Making Verbal Consent Defensible
To make verbal consent legally sound, businesses must have a systematic way of capturing and proving it. The most common and effective method is to record the phone conversation in which consent is obtained.
It is a critical legal requirement that the individual must be notified at the beginning of the call that the conversation will be recorded and for what purposes, such as “for quality assurance and verification.”
Beyond recording, using a clear and unambiguous script is essential. The script should mirror the clarity of a written form.
It must clearly explain what personal data will be collected, the specific purposes for its use, and then ask for an explicit and affirmative agreement from the individual, such as, “Do you consent to this?”
Documentation and Confirmation Are Essential
A recording on its own may not be sufficient. Clear and robust internal processes should support it. Businesses should keep detailed records showing when and how verbal consent was obtained from each customer.
These records should note the date and time of the call, the name of the staff member who handled it, and a reference to the specific call recording for quick retrieval.
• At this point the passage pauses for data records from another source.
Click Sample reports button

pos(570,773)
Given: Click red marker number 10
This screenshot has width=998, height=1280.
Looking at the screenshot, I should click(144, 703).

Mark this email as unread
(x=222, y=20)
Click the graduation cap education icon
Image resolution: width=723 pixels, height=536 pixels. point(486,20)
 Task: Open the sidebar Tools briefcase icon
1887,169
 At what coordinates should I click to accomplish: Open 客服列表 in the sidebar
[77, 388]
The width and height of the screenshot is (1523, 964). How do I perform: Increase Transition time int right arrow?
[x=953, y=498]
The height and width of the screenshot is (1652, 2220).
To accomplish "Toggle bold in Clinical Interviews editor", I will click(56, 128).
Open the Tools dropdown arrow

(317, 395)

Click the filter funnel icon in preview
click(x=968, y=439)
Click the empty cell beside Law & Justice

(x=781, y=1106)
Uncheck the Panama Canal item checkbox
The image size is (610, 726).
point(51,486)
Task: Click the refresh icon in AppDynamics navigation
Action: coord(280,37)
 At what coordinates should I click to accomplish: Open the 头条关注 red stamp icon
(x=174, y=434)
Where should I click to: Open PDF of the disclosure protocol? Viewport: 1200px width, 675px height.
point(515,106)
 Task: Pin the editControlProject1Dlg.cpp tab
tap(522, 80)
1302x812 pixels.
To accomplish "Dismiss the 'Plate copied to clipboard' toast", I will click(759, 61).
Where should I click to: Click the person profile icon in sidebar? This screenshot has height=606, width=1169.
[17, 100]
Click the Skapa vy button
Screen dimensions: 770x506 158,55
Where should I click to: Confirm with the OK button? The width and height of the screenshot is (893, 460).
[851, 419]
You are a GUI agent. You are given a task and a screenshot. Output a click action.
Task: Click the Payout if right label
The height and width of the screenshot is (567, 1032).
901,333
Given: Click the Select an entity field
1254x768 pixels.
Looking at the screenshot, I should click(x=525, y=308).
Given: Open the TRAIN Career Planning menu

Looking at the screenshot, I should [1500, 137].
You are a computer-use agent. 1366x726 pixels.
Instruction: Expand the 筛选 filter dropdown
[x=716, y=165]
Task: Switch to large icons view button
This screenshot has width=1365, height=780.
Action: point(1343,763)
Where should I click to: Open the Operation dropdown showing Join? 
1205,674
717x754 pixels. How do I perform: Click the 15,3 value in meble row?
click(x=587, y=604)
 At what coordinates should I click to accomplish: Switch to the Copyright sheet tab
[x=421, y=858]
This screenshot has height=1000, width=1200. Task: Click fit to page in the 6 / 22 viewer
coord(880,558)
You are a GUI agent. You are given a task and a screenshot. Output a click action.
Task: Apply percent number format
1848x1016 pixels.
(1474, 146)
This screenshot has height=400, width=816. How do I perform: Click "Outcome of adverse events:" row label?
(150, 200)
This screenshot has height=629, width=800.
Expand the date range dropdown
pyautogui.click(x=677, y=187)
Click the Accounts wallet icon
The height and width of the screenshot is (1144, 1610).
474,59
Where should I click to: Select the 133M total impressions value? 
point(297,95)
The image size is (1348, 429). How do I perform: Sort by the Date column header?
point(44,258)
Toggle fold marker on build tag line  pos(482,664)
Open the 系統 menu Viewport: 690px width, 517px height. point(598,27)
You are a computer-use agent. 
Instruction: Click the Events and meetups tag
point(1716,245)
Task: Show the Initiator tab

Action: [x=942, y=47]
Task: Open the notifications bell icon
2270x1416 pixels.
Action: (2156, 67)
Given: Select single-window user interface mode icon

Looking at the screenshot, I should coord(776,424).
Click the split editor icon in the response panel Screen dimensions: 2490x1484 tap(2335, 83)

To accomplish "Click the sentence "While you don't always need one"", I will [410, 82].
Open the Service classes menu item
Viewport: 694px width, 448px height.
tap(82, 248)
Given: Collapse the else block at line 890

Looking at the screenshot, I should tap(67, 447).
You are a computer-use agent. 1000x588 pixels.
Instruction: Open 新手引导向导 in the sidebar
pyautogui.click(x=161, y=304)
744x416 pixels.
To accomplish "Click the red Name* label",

Best practice is to follow verbal consent with written confirmation. This can take the form of an automated email or SMS sent immediately after the call, summarising the agreed terms.
Such confirmation not only creates a transparent and verifiable paper trail but also gives the customer a chance to review the agreement and an easy way to withdraw consent if they change their mind. This approach strengthens both accountability and trust.
Knowing the Limits of Verbal Consent
While convenient, verbal consent is not appropriate for all situations.
For collecting particularly sensitive personal data, such as detailed health information, or for seeking authorisation for complex services with intricate terms and conditions, relying solely on a phone call is a high-risk approach.
It can be difficult to ensure the individual has truly understood all the implications. In these circumstances, the more prudent and defensible method is to direct the customer to a written form, whether physical or online.
This allows them the time and space to read the details thoroughly before providing their consent, significantly reducing the risk of future disputes and demonstrating a higher standard of care.
Ultimately, while the PDPA allows verbal consent, a simple claim of “I told you over the phone” will not withstand scrutiny without credible evidence.
Organisations that put in place a structured process for recording, scripting, documenting and confirming verbal agreements will not only meet legal requirements but also strengthen customer confidence and trust in an era where privacy awareness is at an all-time high.
Disclaimer
The information contained herein is provided for general informational purposes only. While every reasonable effort has been made to ensure the accuracy of the information, inadvertent errors or omissions may occur. No representations or warranties, express or implied, are made regarding the accuracy, completeness, or suitability of the information provided. The authors expressly disclaim any and all liability arising from, or in connection with, any errors or omissions. Recipients are advised to seek independent legal counsel for advice pertaining to their individual circumstances.